Oscillatory and non-oscillatory brain activity reflects fear expression in an immediate and delayed fear extinction task

Autor(en): Bierwirth, Philipp
Antov, Martin I. I.
Stockhorst, Ursula 
Stichwörter: ACQUISITION; ACTIVATION; ATTENTION; BAND OSCILLATIONS; BASOLATERAL AMYGDALA; CIRCUITS; CONFIDENCE-INTERVALS; EEG; EXTINGUISHED FEAR; fear conditioning; fear extinction; immediate extinction deficit; MEDIAL PREFRONTAL CORTEX; Neurosciences; Neurosciences & Neurology; oscillation detection; Physiology; POWER SPECTRA; Psychology; Psychology, Biological; Psychology, Experimental; theta oscillations
Erscheinungsdatum: 2023
Herausgeber: WILEY
Band: 60
Ausgabe: 8
Fear extinction is pivotal for inhibiting fear responding to former threat-predictive stimuli. In rodents, short intervals between fear acquisition and extinction impair extinction recall compared to long intervals. This is called Immediate Extinction Deficit (IED). Importantly, human studies of the IED are sparse and its neurophysiological correlates have not been examined in humans.
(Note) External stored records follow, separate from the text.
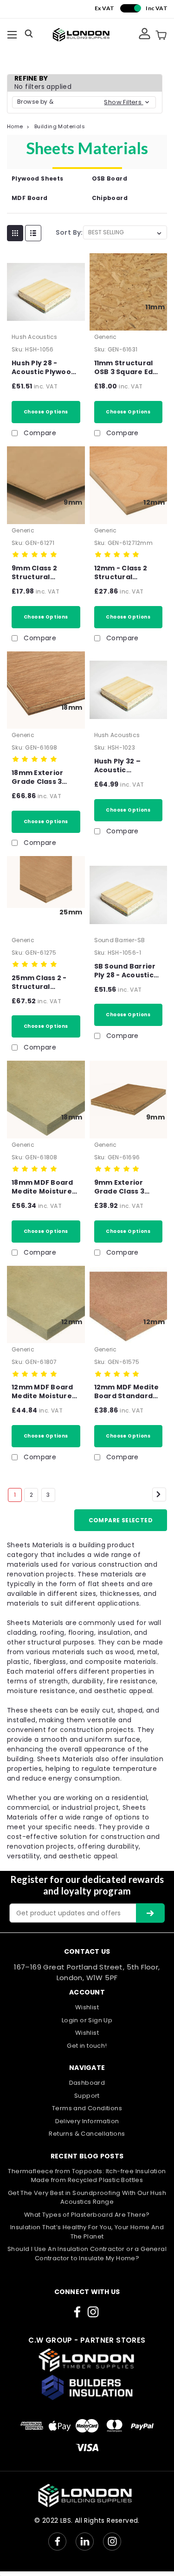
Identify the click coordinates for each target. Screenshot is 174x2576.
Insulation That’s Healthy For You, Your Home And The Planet (87, 2232)
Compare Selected (121, 1520)
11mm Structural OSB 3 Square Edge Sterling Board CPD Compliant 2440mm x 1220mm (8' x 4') (128, 367)
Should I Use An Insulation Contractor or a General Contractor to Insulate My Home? (87, 2254)
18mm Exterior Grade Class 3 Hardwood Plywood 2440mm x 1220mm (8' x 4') (44, 777)
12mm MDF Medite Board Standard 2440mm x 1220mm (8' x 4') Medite (126, 1392)
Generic (105, 337)
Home (15, 126)
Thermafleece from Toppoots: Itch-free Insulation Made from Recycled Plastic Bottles (87, 2176)
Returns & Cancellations (87, 2133)
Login (70, 2020)
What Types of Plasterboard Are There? (87, 2214)
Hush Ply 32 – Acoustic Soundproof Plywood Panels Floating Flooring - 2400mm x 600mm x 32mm (128, 766)
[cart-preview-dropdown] (161, 35)
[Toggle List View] (33, 233)
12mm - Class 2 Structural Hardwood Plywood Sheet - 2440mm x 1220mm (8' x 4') (124, 572)
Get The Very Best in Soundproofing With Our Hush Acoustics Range (87, 2197)
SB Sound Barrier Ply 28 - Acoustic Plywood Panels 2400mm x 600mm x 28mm (128, 971)
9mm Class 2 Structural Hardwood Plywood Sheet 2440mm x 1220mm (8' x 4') (41, 572)
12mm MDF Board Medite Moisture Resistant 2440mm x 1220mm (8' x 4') (42, 1392)
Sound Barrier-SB (119, 940)
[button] (84, 102)
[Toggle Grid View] (15, 233)
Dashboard (87, 2082)
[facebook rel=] (77, 2312)
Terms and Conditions (87, 2108)
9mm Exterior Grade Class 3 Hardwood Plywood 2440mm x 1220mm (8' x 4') (126, 1187)
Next (159, 1494)
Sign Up (100, 2020)
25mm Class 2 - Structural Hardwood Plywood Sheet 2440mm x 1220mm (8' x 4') (41, 982)
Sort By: (69, 232)
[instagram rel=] (93, 2312)
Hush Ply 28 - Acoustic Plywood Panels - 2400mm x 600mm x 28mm (44, 367)
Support (87, 2095)
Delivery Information (87, 2121)
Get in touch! (87, 2045)
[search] (30, 35)
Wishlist (87, 2007)
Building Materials (59, 126)
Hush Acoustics (35, 337)
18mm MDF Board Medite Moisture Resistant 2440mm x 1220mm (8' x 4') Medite (42, 1187)
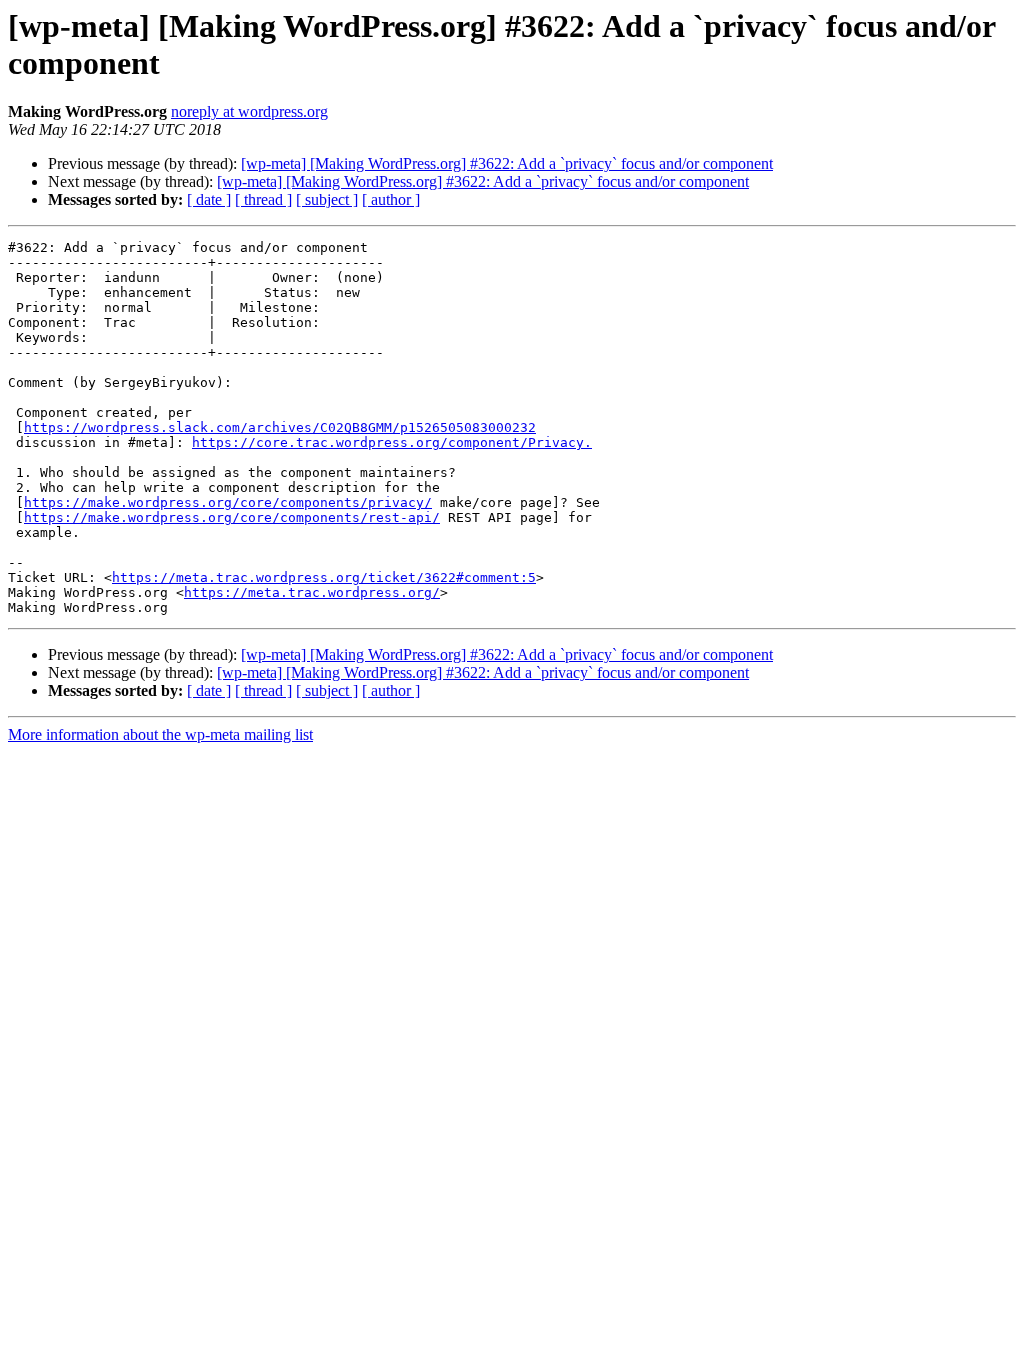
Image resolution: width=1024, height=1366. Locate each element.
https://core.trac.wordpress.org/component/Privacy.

We, therefore, investigated the IED by recording electroencephalography (EEG), skin conductance responses (SCRs), an electrocardiogram (ECG), and subjective ratings of valence and arousal. Forty male participants were randomly assigned to extinction learning either 10 min after fear acquisition (immediate extinction) or 24 h afterward (delayed extinction). Fear and extinction recall were assessed 24 h after extinction learning. We observed evidence for an IED in SCR responses, but not in the ECG, subjective ratings, or in any assessed neurophysiological marker of fear expression. Irrespective of extinction timing (immediate vs. delayed), fear conditioning caused a tilt of the non-oscillatory background spectrum with decreased low-frequency power (<30 Hz) for threat-predictive stimuli. When controlling for this tilt, we observed a suppression of theta and alpha oscillations to threat-predictive stimuli, especially pronounced during fear acquisition. In sum, our data show that delayed extinction might be partially advantageous over immediate extinction in reducing sympathetic arousal (as assessed via SCR) to former threat-predictive stimuli. However, this effect was limited to SCR responses since all other fear measures were not affected by extinction timing. Additionally, we demonstrate that oscillatory and non-oscillatory activity is sensitive to fear conditioning, which has important implications for fear conditioning studies examining neural oscillations.